Il racconto di Maria a radicee e peverel
Maria cresce; diventa una bella bambina dai capelli d’oro.
Il suo sguardo chiaro è trasognato ma sempre attento alle cose del mondo; a metà tra Alice nel Paese delle Meraviglie e Pippicalzelunghe.
Rimangono impressi nel suo essere, come un tatuaggio dell’anima, quegli elementi della campagna veneta che le appartengono visceralmente. Li ha protetti nei cassetti della memoria e nei suoi libri segreti.
…i campi erano tappezzati di macchie gialle e rosse. Invasi di radicee e peverel che diventeranno, presto, soffioni e papaveri. Lei e la nonna si perdevano per quei prati munite di sacchetto e coltello per raccogliere i verdi rosoni e le erbette per farne dell’indimenticabile verdura cotta.
E la nonna che le diceva :” Maria ciol su quee col boton che le e pi bone”. E lei che minuziosamente guardava ogni pianta di tarassaco e cercava quella che aveva ancora il bocciolo chiuso come le aveva raccomandato la nonna.
La bimba perdeva, poi, il suo sguardo nel rosso appassionato dei papaveri e nella delicatezza dei soffioni.
Amava scappare dentro i campi gialli di erba medica. Buttarsi distesa a pancia in sù. Lì, nascosta dagli alti fiori, rigenerava il suo essere e assorbiva l’energia di Gaia, la terra, e dei colori dei fiori.
Maria, in quella sorta di nascondiglio naturale, guardava il cielo e giocava con le sue amiche a trovare nelle nuvole delle forme di animali. Nel loro gioco fantastico, il cielo era un grande giardino pieno di elefanti, cavalli, cani dove ogni tanto passava anche un piccolo gatto.
Un giorno era in giro con l’amica di sempre Gabriella. Videro un campo di soffioni così pieno che attirò immediatamente la loro curiosità.
Si buttarono a peso morto nel prato e si rotolavano a destra e a sinistra urlando come pazze dalla felicità.
Un po’ alla volta i soffioni si appiccicarono ai loro capelli che diventarono delle splendide parrucche da principesse. Le due bimbe ridevano sistemandosi questi enormi testoni bianchi candidi atteggiandosi come le dame di un tempo.

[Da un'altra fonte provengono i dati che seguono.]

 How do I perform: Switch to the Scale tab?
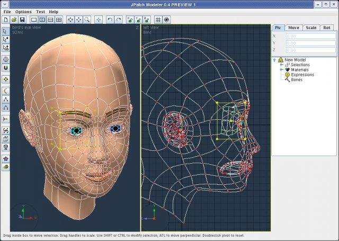pyautogui.click(x=310, y=28)
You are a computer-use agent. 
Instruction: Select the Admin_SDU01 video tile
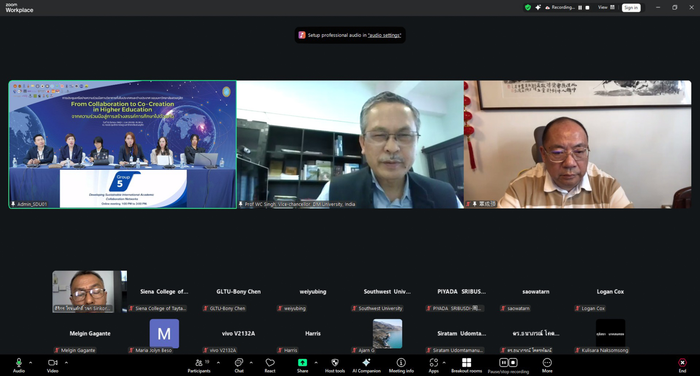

Correvano e cantavano spensierate la loro canzone preferita pomel pomel con queste strane acconciature.
Le parrucche lasciarono il posto alle loro chiome dopo un energico lavaggio fatto dalle mani amorevoli delle mamme che sorrisero alla follia simpatica delle loro figlie.
…ma su quei meravigliosi e fragili soffioni, Maria aveva più volte sognato di appendersi pensandoli come una sorta di paracadute per sorvolare le bellezze di questo Pianeta.
Un giorno partì appesa ad un piccolo pelucco di soffione; sorvolò mari, laghi, montagne e pianure. Si svegliò, poi, di soprassalto nel suo lettino giallo come il sole con gli occhi pieni di gioia e incredula del meraviglioso viaggio appena fatto. Maria amava viaggiare e amerà farlo tutta la vita.
Ogni nuova giornata presentava alla bambina nuove avventure e lei con grande entusiasmo si apprestava a viverle.